Rewrite the entries below in full, switching each "checkbox" to "check box" and leaving everything else the same.

--- Start ---

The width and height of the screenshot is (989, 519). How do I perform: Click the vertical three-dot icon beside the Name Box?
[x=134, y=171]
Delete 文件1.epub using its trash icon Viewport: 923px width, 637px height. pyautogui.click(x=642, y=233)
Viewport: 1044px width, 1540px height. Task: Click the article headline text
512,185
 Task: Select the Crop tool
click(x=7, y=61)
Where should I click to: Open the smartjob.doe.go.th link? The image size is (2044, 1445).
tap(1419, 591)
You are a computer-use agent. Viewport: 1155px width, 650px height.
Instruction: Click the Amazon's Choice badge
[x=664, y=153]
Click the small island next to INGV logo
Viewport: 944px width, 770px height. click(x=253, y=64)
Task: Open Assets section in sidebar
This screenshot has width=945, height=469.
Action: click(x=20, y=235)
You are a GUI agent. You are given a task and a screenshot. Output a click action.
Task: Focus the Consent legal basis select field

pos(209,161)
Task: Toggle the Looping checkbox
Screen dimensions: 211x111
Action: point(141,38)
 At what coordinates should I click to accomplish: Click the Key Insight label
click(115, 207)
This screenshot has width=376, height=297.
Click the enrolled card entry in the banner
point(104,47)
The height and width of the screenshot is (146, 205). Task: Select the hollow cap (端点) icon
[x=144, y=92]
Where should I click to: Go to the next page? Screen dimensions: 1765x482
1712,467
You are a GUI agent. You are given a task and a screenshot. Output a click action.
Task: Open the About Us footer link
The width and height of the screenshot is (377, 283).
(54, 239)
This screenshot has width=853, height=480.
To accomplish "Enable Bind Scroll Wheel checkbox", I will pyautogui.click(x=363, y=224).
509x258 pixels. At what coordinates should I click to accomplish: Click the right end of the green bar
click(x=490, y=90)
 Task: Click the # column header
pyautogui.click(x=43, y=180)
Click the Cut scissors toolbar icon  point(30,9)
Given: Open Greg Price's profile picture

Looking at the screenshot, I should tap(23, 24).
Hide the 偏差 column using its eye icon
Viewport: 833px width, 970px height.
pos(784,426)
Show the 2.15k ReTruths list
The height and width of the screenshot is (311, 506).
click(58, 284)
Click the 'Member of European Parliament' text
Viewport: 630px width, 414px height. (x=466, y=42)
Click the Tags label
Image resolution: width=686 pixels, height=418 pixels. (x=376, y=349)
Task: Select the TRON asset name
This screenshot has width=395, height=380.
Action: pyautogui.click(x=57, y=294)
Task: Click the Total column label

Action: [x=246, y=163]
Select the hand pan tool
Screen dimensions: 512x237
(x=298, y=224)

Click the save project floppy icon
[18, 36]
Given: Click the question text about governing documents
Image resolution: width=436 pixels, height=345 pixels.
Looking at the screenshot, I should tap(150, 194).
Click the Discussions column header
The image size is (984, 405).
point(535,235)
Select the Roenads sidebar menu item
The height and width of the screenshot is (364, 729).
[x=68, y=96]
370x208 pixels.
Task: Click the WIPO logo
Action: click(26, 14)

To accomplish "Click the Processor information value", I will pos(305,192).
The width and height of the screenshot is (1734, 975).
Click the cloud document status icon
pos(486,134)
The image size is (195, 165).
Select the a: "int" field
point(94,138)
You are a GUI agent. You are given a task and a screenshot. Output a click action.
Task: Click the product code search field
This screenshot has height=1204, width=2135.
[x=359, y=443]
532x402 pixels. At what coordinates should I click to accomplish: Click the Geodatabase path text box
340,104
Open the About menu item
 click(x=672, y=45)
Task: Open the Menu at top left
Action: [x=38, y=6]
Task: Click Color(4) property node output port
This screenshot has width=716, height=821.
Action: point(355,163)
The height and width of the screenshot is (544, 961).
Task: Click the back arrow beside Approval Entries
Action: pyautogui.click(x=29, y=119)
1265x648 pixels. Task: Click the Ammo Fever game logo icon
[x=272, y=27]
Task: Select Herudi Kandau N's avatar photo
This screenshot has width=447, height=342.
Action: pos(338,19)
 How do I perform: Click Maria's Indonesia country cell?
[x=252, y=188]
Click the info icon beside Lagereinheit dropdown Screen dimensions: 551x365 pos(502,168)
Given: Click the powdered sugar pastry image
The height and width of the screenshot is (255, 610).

--- End ---

### Exercise answer
The width and height of the screenshot is (989, 519). How do I perform: Click the vertical three-dot icon beside the Name Box?
[x=134, y=171]
Delete 文件1.epub using its trash icon Viewport: 923px width, 637px height. pyautogui.click(x=642, y=233)
Viewport: 1044px width, 1540px height. Task: Click the article headline text
512,185
 Task: Select the Crop tool
click(x=7, y=61)
Where should I click to: Open the smartjob.doe.go.th link? The image size is (2044, 1445).
tap(1419, 591)
You are a computer-use agent. Viewport: 1155px width, 650px height.
Instruction: Click the Amazon's Choice badge
[x=664, y=153]
Click the small island next to INGV logo
Viewport: 944px width, 770px height. click(x=253, y=64)
Task: Open Assets section in sidebar
This screenshot has width=945, height=469.
Action: click(x=20, y=235)
You are a GUI agent. You are given a task and a screenshot. Output a click action.
Task: Focus the Consent legal basis select field

pos(209,161)
Task: Toggle the Looping check box
Screen dimensions: 211x111
Action: point(141,38)
 At what coordinates should I click to accomplish: Click the Key Insight label
click(115, 207)
This screenshot has width=376, height=297.
Click the enrolled card entry in the banner
point(104,47)
The height and width of the screenshot is (146, 205). Task: Select the hollow cap (端点) icon
[x=144, y=92]
Where should I click to: Go to the next page? Screen dimensions: 1765x482
1712,467
You are a GUI agent. You are given a task and a screenshot. Output a click action.
Task: Open the About Us footer link
The width and height of the screenshot is (377, 283).
(54, 239)
This screenshot has width=853, height=480.
To accomplish "Enable Bind Scroll Wheel check box", I will pyautogui.click(x=363, y=224).
509x258 pixels. At what coordinates should I click to accomplish: Click the right end of the green bar
click(x=490, y=90)
 Task: Click the # column header
pyautogui.click(x=43, y=180)
Click the Cut scissors toolbar icon  point(30,9)
Given: Open Greg Price's profile picture

Looking at the screenshot, I should tap(23, 24).
Hide the 偏差 column using its eye icon
Viewport: 833px width, 970px height.
pos(784,426)
Show the 2.15k ReTruths list
The height and width of the screenshot is (311, 506).
click(58, 284)
Click the 'Member of European Parliament' text
Viewport: 630px width, 414px height. (x=466, y=42)
Click the Tags label
Image resolution: width=686 pixels, height=418 pixels. (x=376, y=349)
Task: Select the TRON asset name
This screenshot has width=395, height=380.
Action: pyautogui.click(x=57, y=294)
Task: Click the Total column label

Action: [x=246, y=163]
Select the hand pan tool
Screen dimensions: 512x237
(x=298, y=224)

Click the save project floppy icon
[18, 36]
Given: Click the question text about governing documents
Image resolution: width=436 pixels, height=345 pixels.
Looking at the screenshot, I should tap(150, 194).
Click the Discussions column header
The image size is (984, 405).
point(535,235)
Select the Roenads sidebar menu item
The height and width of the screenshot is (364, 729).
[x=68, y=96]
370x208 pixels.
Task: Click the WIPO logo
Action: click(26, 14)

To accomplish "Click the Processor information value", I will pos(305,192).
The width and height of the screenshot is (1734, 975).
Click the cloud document status icon
pos(486,134)
The image size is (195, 165).
Select the a: "int" field
point(94,138)
You are a GUI agent. You are given a task and a screenshot. Output a click action.
Task: Click the product code search field
This screenshot has height=1204, width=2135.
[x=359, y=443]
532x402 pixels. At what coordinates should I click to accomplish: Click the Geodatabase path text box
340,104
Open the About menu item
 click(x=672, y=45)
Task: Open the Menu at top left
Action: [x=38, y=6]
Task: Click Color(4) property node output port
This screenshot has width=716, height=821.
Action: point(355,163)
The height and width of the screenshot is (544, 961).
Task: Click the back arrow beside Approval Entries
Action: pyautogui.click(x=29, y=119)
1265x648 pixels. Task: Click the Ammo Fever game logo icon
[x=272, y=27]
Task: Select Herudi Kandau N's avatar photo
This screenshot has width=447, height=342.
Action: pos(338,19)
 How do I perform: Click Maria's Indonesia country cell?
[x=252, y=188]
Click the info icon beside Lagereinheit dropdown Screen dimensions: 551x365 pos(502,168)
Given: Click the powdered sugar pastry image
The height and width of the screenshot is (255, 610).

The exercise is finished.